**AIM OF THE TASK:**
Every record, down to the last line, must be given again exactly.

**Pixel coordinate grounding data:**

....

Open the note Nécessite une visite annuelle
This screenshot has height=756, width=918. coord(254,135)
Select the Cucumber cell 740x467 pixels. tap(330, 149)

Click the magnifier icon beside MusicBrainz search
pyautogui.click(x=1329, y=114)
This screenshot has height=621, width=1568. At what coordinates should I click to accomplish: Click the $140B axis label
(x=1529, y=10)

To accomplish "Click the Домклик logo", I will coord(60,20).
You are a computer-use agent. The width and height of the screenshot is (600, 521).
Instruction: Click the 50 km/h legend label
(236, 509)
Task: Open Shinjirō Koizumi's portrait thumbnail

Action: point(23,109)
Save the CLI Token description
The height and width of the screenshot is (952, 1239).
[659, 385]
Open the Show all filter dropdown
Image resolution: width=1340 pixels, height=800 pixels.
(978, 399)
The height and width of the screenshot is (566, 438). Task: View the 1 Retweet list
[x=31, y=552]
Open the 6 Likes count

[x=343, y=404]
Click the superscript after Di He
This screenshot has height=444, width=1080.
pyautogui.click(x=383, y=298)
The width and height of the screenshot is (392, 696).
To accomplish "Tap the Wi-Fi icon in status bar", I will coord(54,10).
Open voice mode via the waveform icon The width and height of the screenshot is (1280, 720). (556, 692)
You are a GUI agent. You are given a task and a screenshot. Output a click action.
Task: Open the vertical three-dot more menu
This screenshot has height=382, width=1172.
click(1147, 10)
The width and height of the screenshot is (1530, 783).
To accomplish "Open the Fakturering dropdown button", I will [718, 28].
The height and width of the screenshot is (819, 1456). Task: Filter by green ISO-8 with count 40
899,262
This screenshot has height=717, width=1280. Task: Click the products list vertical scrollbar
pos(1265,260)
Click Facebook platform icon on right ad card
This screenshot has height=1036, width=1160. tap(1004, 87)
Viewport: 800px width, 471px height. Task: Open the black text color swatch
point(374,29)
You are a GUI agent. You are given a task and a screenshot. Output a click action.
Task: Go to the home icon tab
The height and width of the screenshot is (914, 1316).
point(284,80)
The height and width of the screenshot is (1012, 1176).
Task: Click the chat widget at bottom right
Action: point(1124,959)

....

**EXPECTED ANSWER:**
Open the note Nécessite une visite annuelle
This screenshot has height=756, width=918. coord(254,135)
Select the Cucumber cell 740x467 pixels. tap(330, 149)

Click the magnifier icon beside MusicBrainz search
pyautogui.click(x=1329, y=114)
This screenshot has height=621, width=1568. At what coordinates should I click to accomplish: Click the $140B axis label
(x=1529, y=10)

To accomplish "Click the Домклик logo", I will coord(60,20).
You are a computer-use agent. The width and height of the screenshot is (600, 521).
Instruction: Click the 50 km/h legend label
(236, 509)
Task: Open Shinjirō Koizumi's portrait thumbnail

Action: point(23,109)
Save the CLI Token description
The height and width of the screenshot is (952, 1239).
[659, 385]
Open the Show all filter dropdown
Image resolution: width=1340 pixels, height=800 pixels.
(978, 399)
The height and width of the screenshot is (566, 438). Task: View the 1 Retweet list
[x=31, y=552]
Open the 6 Likes count

[x=343, y=404]
Click the superscript after Di He
This screenshot has height=444, width=1080.
pyautogui.click(x=383, y=298)
The width and height of the screenshot is (392, 696).
To accomplish "Tap the Wi-Fi icon in status bar", I will coord(54,10).
Open voice mode via the waveform icon The width and height of the screenshot is (1280, 720). (556, 692)
You are a GUI agent. You are given a task and a screenshot. Output a click action.
Task: Open the vertical three-dot more menu
This screenshot has height=382, width=1172.
click(1147, 10)
The width and height of the screenshot is (1530, 783).
To accomplish "Open the Fakturering dropdown button", I will [718, 28].
The height and width of the screenshot is (819, 1456). Task: Filter by green ISO-8 with count 40
899,262
This screenshot has height=717, width=1280. Task: Click the products list vertical scrollbar
pos(1265,260)
Click Facebook platform icon on right ad card
This screenshot has height=1036, width=1160. tap(1004, 87)
Viewport: 800px width, 471px height. Task: Open the black text color swatch
point(374,29)
You are a GUI agent. You are given a task and a screenshot. Output a click action.
Task: Go to the home icon tab
The height and width of the screenshot is (914, 1316).
point(284,80)
The height and width of the screenshot is (1012, 1176).
Task: Click the chat widget at bottom right
Action: point(1124,959)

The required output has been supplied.